[start TASK DATA]

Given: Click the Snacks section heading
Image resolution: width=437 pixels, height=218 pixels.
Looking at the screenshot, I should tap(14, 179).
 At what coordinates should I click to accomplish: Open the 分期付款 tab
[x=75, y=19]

[end TASK DATA]
[start TASK DATA]

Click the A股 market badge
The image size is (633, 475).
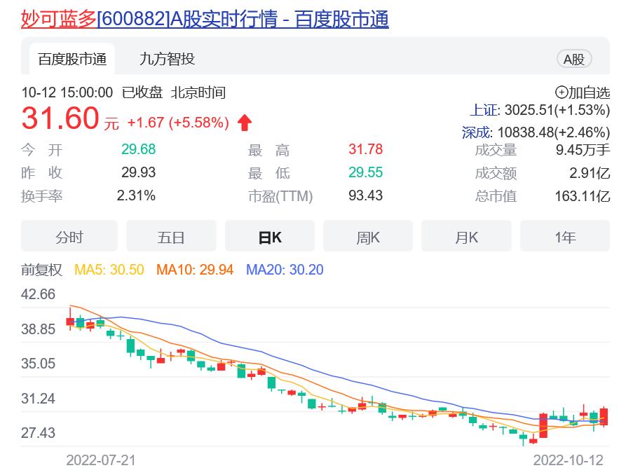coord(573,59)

[end TASK DATA]
[start TASK DATA]

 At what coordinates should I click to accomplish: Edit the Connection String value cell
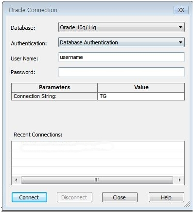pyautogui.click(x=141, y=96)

[end TASK DATA]

→ **EXERCISE DIRECTIONS**
Rewrite the stretch of records from the line containing "At what coordinates should I click to accomplish: Open" through the line containing "[x=75, y=19]", with both of those lines and the requests included. Multiply every coordinate in the answers by 1.8 and round to whole numbers, rounding halves up, and give nothing beyond those lines.

→ **WORKED ANSWER**
 At what coordinates should I click to accomplish: Open the 分期付款 tab
[x=135, y=34]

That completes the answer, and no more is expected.